Here is the full transcript of Professor Linda Chelico’s talk titled “How Our Changing DNA Keeps Us Alive” at TEDxUniversityofSaskatchewan 2024 conference.
Listen to the audio version here:
TRANSCRIPT:
The Blueprint of Life
Thank you. That’s DNA. It is sometimes called the blueprint of life. I’m sure we’ve all heard that before. Well, in some ways it is true. You can’t change your eye color, for example, but in many ways it really isn’t. Our DNA changes every day. DNA is actually getting damaged every day by external factors like UV rays from the sun or internal factors like chemicals.
Humans do encode in their DNA proteins that can repair that damage, but those processes can’t repair everything. For instance, when you go out into the sun and get exposed to UV without sunscreen, you can get a burn. That is your DNA getting so damaged that it can’t be repaired. The protective effect is to let those skin cells die.
However, most times your DNA repair can repair that sun damage, but my advice is don’t let those proteins work too hard. Mistakes over time can be dangerous. This is best illustrated by some rare diseases where DNA repair proteins don’t work properly. For one of these, a symptom is the onset of skin cancer at the age of eight years old, nearly 50 years younger than the general U.S. population.
Mutations: Good and Bad
This is part of the reason why cancer, a disease of DNA damage that does not get repaired properly, increases with age. The improperly repaired DNA damage causes mutations in the DNA. However, mutations are not all bad. Although mutations can cause cancer, in some situations, in other situations, they can also result in beneficial evolution. Mutations formed humans as a species and every other organism on the planet. Organisms evolve by acquiring mutations.
But how does biology decide what are good and what are bad mutations? I think of it like this. When we encounter uncertainties in life, it incites an uncomfortable feeling, one that can result in an attempt to bring things back to the status quo, repair the damage and bring things back to the way they were. However, sometimes inaction is not an option.
With some uncertainties, we’ve just needed to weigh the risks and make the best decision with the information available. We may have had a plan, a blueprint, but at times we’ve had to throw that out and just wing it, induce those mutations in our life’s blueprint. I think we’ve all been there before.
A Risk That Paid Off
I know I have, maybe too many times. I took a risk near the end of my PhD and I flew all the way from Canada to Australia to go to a conference celebrating the 50th anniversary of the discovery of DNA. All the best people in the DNA repair field were going to be there.
And I was convinced during this trip that I was going to find a postdoctoral lab to work in in order to help me answer the question of how mutations occur in DNA despite DNA repair proteins and how biology is weighing these risks. Luckily, that risk worked out. And some days I still think to myself, how?
But that is another story for another time. The important part here is that I did find a professor from the United States to work with who studied exactly what I wanted to work on. And this was how bacteria deliberately introduce mutations in their DNA.
He and others discovered that bacteria lacking the ability to deliberately induce mutations in their DNA grew similar to other bacteria under normal growth conditions. But under stressful growth conditions, the bacteria that could not induce mutations died first. Sticking to the blueprint was detrimental. Risk, mutation, and evolution helped the bacteria to adapt and survive in uncertain situations.
A Surprising Discovery
So I show up to my postdoctoral lab to study this process, but instead I arrive shortly after a very surprising discovery had been made by scientists. Humans and other animals were found to encode in their DNA a large family of proteins that deliberately damages and induces mutations. Now this was in addition to the process I just told you about in bacteria.

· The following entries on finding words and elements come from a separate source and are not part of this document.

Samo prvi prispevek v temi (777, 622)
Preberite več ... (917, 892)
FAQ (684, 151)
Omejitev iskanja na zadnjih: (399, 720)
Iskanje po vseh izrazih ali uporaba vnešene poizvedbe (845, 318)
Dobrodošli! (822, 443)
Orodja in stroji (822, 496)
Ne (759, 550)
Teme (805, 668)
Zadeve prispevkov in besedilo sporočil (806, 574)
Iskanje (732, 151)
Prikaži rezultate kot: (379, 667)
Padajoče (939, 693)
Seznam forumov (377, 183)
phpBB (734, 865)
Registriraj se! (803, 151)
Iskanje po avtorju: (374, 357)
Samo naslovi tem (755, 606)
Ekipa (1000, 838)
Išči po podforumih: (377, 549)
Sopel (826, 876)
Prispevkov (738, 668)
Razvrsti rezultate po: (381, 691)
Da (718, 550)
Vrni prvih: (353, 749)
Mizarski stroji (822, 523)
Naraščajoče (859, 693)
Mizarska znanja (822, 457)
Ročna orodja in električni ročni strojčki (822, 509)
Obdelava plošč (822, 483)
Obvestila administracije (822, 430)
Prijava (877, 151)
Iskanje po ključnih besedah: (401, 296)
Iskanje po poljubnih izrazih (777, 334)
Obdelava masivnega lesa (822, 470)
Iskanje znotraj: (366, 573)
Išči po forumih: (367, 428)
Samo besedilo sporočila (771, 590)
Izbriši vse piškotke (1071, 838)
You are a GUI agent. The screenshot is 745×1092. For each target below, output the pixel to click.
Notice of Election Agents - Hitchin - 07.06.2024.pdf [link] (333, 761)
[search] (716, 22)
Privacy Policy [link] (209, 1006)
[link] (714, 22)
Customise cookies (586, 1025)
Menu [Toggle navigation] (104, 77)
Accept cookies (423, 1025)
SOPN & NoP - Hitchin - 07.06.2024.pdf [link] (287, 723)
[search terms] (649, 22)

Humans had evolved an additional way to induce DNA damage. So I took yet another risk and I switched my research focus to study this family of proteins and be part of figuring out the details for this exciting new discovery. And 20 years later, I’m still amazed by these proteins, but I’m sad to say that their name is not as amazing as their function.
Introducing APOBEC
They are called APOBEC. And if I sum up APOBEC to you, I would say that these proteins are experts at winging it. They don’t use a blueprint, they randomly induce mutations in DNA, and surprisingly, most of the time, it works in our best interest.
Biology has pre-calculated the risks. In my postdoctoral lab, I started studying one specific APOBEC family member that helps us make better antibodies. The second time we get an infection, we have a better and faster immune response. And it’s actually this APOBEC family member that’s essential for initiating that process.
During an infection, in real time, the DNA in your antibody-producing cells is evolving by APOBEC-induced mutations to respond to new pathogens that you’re exposed to during your lifetime. Rare diseases that inactivate this special APOBEC protein results in people being immunocompromised and 80% of the time not living to the age of 25. So inducing mutations can be an essential function.
Returning to My Roots
As now as interesting and important as this process was, I wanted something more. I wanted to determine if this process could affect the whole body and not one specific part. And originally, I was trained as a microbiologist, so I wanted to get back in line with my original idea of studying DNA damage in microorganisms.
And this is where I switched yet again and decided to focus my research efforts, this time back in Canada, when I started my own lab here at the University of Saskatchewan.